You can make a system work better with surprising ease if you can give it more timely, more accurate, more complete information.

Information is power. Anyone interested in power grasps that idea very quickly. The media, the public relations people, the politicians, and advertisers who regulate much of the public flow of information have far more power than most people realize. They filter and channel information. Often they do so for short-term, self-interested purposes. It’s no wonder that our social systems so often run amok.

Don’t be stopped by the “if you can’t define it and measure it, I don’t have to pay attention to it” ploy. No one can define or measure justice, democracy, security, freedom, truth, or love. No one can define or measure any value. But if no one speaks up for them, if systems aren’t designed to produce them, if we don’t speak about them and point toward their presence or absence, they will cease to exist.
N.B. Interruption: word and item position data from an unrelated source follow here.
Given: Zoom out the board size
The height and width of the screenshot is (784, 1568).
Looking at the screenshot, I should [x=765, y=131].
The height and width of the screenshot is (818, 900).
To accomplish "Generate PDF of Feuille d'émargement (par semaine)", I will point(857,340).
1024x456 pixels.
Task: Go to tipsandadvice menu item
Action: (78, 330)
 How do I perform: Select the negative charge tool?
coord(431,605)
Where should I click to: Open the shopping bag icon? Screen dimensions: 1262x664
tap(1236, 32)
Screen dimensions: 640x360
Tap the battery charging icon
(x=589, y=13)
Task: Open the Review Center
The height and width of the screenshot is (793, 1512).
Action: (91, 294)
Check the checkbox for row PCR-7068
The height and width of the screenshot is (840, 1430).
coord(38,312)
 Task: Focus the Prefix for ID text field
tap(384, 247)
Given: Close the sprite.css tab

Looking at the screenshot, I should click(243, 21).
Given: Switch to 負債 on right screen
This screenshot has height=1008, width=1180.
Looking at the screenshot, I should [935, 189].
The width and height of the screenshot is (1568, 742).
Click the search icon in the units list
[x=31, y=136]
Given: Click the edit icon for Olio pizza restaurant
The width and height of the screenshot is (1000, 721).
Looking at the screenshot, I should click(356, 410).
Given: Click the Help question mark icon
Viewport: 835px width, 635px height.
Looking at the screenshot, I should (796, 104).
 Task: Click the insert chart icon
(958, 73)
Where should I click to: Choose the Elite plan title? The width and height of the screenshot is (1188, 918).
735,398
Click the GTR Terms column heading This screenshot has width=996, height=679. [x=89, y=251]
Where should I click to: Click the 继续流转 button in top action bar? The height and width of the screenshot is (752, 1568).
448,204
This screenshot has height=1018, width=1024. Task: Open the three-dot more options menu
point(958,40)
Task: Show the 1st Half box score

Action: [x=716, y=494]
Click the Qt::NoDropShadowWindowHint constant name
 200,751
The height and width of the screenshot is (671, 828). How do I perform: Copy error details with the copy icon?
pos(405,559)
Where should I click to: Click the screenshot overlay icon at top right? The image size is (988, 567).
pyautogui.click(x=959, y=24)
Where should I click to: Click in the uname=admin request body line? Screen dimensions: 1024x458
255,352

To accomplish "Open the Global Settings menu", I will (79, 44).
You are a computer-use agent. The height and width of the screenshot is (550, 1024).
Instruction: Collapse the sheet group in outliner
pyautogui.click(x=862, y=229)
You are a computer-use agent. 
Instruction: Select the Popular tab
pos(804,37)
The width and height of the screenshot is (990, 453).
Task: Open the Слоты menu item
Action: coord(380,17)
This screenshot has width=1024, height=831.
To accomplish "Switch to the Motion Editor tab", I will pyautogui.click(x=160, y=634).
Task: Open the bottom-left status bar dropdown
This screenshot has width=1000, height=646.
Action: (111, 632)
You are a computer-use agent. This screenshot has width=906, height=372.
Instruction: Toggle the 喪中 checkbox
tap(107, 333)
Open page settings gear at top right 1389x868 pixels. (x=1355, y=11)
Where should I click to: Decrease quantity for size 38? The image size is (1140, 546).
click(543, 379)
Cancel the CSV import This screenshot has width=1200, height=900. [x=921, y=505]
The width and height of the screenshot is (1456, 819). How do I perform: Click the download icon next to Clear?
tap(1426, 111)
Actions taken now have some immediate effects and some that radiate out for decades to come. We experience now the consequences of actions set in motion yesterday and decades ago and centuries ago. The couplings between very fast processes and very slow ones are sometimes strong, sometimes weak. When the slow ones dominate, nothing seems to be happening; when the fast ones take over, things happen with breathtaking speed. Systems are always coupling and uncoupling the large and the small, the fast and the slow.

In spite of what you majored in, or what the textbooks say, or what you think you’re an expert at, follow a system wherever it leads. It will be sure to lead across traditional disciplinary lines. To understand that system, you will have to be able to learn from—while not being limited by—economists and chemists and psychologists and theologians. You will have to penetrate their jargons, integrate what they tell you, recognize what they can honestly see through their particular lenses, and discard the distortions that come from the narrowness and incompleteness of their lenses. They won’t make it easy for you.

In physical, exponentially growing systems, there must be at least one reinforcing loop driving the growth and at least one balancing loop constraining the growth, because no system can grow forever in a finite environment.

There are no separate systems. The world is a continuum. Where to draw a boundary around a system depends on the purpose of the discussion.